In this blog, I will use the capabilities supported by Agile Requirements Designer by Broadcom (and related products) as a reference for exemplification of concepts -- similar capabilities exist in other MBT tools as well.
The MBT Capability Model Summary
The following Figure 1 summarizes our point of view on the MBT Capability Model.
Figure 1: MBT Capability Model summary
The different levels of the MBT model are described as follows. I use the canonical Crawl-Walk-Run-Soar analogy to describe the evolution of capabilities in these levels.
The “Initial” level (Level 0) represents the state before the adoption of MBT. In this state, typically test designs are created manually, and it takes significant effort to perform analysis of impact from requirement changes.
The Basic Level (Level 1)
The basic level is the starting point for MBT adoption. Here the key focus is on the following capabilities:
1. Development of requirements in the form of models in an MBT tool.
This is the most important step in the MBT journey – the modeling of requirements. There are a variety of modeling techniques (for example see here) that may be used for MBT. One of the key approaches we recommend is behavioral modeling. In such models we express the intended behavior of the application as an active flow chart (see example in the Figure 2 below for a simple model of login process in ARD tool)
Figure 2: Requirements model in MBT
Such models may be created for different levels of requirements, for example at the business process level, feature or story level and linked to each other. Models may be described at different levels of abstraction with high level flows (e.g. developed by Business Analysts or Product Owners) supported by deeper sub-flows (e.g. developed by Testers), etc. See Figure 3 below.
Figure 3: Detailed modeling in MBT
Visual models such as the above provide a collaborative platform for disambiguating application requirements and the behavior of the application.

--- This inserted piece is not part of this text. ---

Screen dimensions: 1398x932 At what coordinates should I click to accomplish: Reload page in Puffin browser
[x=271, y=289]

For more details on the modeling process, please see here.
2. Automated generation of test cases and automated change impact analysis and update of tests
Once the model is defined, test cases can be generated automatically from the model. This eliminates the effort to manually define and document test cases. But more importantly, these tests can be refreshed (or updated) whenever the model is updated with any changes. MBT tools will identify tests that have been impacted/updated, new tests that were created and tests that have been deprecated as a result of change. For example, change impact analysis may be used to generate a set of lean build verification tests tied only to the changes in a development build.

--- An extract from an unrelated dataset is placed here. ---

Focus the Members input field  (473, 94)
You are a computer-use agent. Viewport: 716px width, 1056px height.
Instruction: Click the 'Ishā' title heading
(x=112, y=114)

3. Generation of Behavior-Driven Development (BDD) test cases
Application development teams that use BDD as part of Test Driven Development may benefit from MBT by having the BDD test cases automatically generated from the behavioral model without having to write (and maintain) the BDD scenarios manually (for example BDD feature files in Gherkin).
4. Automated optimization of tests and scientific test coverage
One of the best capabilities of MBT is the automated optimization of tests that provides the maximum coverage with the least number of steps. MBT offers multiple test optimization options which can also be tuned based on additional parameters such as test importance and risk. As part of the optimization, MBT also offers a more precise calculation of the test coverage (and test redundancies) than manually possible.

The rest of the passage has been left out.